Verbatim, and with nothing else, reproduce the data below from its first line through the line containing "Tools (115, 1570)".

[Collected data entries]
+++++
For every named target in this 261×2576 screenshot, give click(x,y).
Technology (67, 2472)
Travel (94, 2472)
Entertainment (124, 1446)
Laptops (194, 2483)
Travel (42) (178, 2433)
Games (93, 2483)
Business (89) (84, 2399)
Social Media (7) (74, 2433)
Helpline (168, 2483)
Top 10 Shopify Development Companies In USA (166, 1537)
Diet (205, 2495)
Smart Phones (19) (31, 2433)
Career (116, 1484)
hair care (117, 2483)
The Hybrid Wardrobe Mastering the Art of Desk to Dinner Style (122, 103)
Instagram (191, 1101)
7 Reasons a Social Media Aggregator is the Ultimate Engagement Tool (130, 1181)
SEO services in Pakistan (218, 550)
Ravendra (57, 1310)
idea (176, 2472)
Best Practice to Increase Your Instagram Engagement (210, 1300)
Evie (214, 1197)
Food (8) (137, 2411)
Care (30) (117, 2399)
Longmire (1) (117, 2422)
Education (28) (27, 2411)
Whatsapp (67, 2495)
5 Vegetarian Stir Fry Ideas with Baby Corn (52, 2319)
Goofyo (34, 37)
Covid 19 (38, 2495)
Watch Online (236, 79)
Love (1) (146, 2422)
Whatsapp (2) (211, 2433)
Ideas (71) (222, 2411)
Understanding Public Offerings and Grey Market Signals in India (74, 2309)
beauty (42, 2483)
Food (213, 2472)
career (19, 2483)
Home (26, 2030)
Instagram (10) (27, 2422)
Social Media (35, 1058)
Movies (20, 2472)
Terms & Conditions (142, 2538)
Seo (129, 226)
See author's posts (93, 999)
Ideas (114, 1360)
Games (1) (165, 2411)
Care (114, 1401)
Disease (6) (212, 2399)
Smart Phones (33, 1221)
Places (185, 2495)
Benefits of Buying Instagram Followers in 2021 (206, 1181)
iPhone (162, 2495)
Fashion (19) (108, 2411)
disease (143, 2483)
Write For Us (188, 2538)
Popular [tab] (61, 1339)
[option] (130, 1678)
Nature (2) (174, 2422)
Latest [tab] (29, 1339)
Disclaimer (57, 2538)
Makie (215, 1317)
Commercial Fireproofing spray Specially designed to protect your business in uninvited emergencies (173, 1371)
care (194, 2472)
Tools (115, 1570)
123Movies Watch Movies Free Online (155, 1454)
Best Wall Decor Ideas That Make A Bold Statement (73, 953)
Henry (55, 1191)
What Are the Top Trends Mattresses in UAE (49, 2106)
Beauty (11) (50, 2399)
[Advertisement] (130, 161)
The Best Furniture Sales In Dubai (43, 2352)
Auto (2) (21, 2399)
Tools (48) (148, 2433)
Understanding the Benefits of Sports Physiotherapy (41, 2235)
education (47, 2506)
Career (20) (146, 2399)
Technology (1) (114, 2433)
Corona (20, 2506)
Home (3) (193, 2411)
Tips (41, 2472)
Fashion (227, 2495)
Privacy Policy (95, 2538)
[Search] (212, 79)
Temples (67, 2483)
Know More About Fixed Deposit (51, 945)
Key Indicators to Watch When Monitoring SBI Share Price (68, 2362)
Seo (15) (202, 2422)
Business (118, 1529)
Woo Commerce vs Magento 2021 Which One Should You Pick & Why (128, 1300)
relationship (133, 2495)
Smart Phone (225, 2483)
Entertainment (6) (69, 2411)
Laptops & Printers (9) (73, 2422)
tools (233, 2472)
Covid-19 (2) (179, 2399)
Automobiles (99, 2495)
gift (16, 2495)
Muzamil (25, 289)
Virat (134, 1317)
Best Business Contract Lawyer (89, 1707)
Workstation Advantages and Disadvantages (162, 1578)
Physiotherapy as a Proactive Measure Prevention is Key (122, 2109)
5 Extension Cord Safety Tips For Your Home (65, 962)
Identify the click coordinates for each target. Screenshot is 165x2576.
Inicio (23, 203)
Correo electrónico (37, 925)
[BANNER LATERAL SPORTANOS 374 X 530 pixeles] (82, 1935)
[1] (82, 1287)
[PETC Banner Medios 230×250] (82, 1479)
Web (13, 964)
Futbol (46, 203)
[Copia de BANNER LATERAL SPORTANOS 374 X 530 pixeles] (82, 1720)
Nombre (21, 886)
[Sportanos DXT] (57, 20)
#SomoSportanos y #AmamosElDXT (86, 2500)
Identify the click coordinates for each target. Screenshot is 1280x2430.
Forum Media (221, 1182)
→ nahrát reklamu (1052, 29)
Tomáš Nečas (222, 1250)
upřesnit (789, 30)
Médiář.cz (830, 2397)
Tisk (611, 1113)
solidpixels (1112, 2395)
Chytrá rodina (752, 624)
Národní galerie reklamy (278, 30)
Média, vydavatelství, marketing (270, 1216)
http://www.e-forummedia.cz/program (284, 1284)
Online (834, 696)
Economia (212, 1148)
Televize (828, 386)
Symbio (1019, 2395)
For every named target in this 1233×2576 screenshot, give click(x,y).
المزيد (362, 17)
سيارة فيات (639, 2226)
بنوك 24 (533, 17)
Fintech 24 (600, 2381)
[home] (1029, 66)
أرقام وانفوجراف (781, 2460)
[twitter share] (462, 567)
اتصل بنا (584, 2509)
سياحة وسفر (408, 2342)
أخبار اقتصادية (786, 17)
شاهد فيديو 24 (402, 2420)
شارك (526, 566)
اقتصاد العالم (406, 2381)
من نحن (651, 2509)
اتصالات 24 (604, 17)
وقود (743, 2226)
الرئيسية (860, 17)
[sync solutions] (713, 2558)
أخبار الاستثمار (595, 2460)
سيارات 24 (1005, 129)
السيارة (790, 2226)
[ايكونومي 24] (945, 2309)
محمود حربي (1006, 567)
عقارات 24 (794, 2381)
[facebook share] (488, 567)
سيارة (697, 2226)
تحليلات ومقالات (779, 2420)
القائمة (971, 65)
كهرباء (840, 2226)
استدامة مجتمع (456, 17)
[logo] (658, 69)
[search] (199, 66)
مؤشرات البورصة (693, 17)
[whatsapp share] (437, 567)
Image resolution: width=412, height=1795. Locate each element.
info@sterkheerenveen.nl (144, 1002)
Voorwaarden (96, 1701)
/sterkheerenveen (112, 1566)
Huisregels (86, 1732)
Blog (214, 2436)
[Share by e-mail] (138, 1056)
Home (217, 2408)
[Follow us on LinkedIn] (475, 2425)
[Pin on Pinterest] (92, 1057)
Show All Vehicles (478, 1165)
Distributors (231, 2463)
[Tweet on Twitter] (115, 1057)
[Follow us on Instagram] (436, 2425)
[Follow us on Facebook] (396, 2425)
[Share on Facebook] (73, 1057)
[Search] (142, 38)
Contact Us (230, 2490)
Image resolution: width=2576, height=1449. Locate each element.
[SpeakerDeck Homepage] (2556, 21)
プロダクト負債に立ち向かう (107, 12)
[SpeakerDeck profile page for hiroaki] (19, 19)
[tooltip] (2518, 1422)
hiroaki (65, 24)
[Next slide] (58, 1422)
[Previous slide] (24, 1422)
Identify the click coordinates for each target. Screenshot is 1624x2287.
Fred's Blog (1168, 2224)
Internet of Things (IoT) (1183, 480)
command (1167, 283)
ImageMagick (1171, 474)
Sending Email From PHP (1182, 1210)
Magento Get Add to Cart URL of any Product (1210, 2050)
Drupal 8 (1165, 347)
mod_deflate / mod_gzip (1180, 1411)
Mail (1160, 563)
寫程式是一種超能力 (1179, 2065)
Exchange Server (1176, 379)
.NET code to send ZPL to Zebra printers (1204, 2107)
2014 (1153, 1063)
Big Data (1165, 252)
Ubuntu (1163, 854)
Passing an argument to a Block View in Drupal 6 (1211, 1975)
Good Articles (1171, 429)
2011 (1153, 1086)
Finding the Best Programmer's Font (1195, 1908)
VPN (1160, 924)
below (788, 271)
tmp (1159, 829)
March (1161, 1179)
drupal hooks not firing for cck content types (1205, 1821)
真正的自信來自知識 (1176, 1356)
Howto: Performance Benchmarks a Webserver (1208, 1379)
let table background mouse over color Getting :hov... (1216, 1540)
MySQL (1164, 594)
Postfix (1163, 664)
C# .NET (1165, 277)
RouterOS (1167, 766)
+++++
#### Task result
For every named target in this 261×2576 screenshot, give click(x,y).
Technology (67, 2472)
Travel (94, 2472)
Entertainment (124, 1446)
Laptops (194, 2483)
Travel (42) (178, 2433)
Games (93, 2483)
Business (89) (84, 2399)
Social Media (7) (74, 2433)
Helpline (168, 2483)
Top 10 Shopify Development Companies In USA (166, 1537)
Diet (205, 2495)
Smart Phones (19) (31, 2433)
Career (116, 1484)
hair care (117, 2483)
The Hybrid Wardrobe Mastering the Art of Desk to Dinner Style (122, 103)
Instagram (191, 1101)
7 Reasons a Social Media Aggregator is the Ultimate Engagement Tool (130, 1181)
SEO services in Pakistan (218, 550)
Ravendra (57, 1310)
idea (176, 2472)
Best Practice to Increase Your Instagram Engagement (210, 1300)
Evie (214, 1197)
Food (8) (137, 2411)
Care (30) (117, 2399)
Longmire (1) (117, 2422)
Education (28) (27, 2411)
Whatsapp (67, 2495)
5 Vegetarian Stir Fry Ideas with Baby Corn (52, 2319)
Goofyo (34, 37)
Covid 19 (38, 2495)
Watch Online (236, 79)
Love (1) (146, 2422)
Whatsapp (2) (211, 2433)
Ideas (71) (222, 2411)
Understanding Public Offerings and Grey Market Signals in India (74, 2309)
beauty (42, 2483)
Food (213, 2472)
career (19, 2483)
Home (26, 2030)
Instagram (10) (27, 2422)
Social Media (35, 1058)
Movies (20, 2472)
Terms & Conditions (142, 2538)
Seo (129, 226)
See author's posts (93, 999)
Ideas (114, 1360)
Games (1) (165, 2411)
Care (114, 1401)
Disease (6) (212, 2399)
Smart Phones (33, 1221)
Places (185, 2495)
Benefits of Buying Instagram Followers in 2021 (206, 1181)
iPhone (162, 2495)
Fashion (19) (108, 2411)
disease (143, 2483)
Write For Us (188, 2538)
Popular [tab] (61, 1339)
[option] (130, 1678)
Nature (2) (174, 2422)
Latest [tab] (29, 1339)
Disclaimer (57, 2538)
Makie (215, 1317)
Commercial Fireproofing spray Specially designed to protect your business in uninvited emergencies (173, 1371)
care (194, 2472)
Tools (115, 1570)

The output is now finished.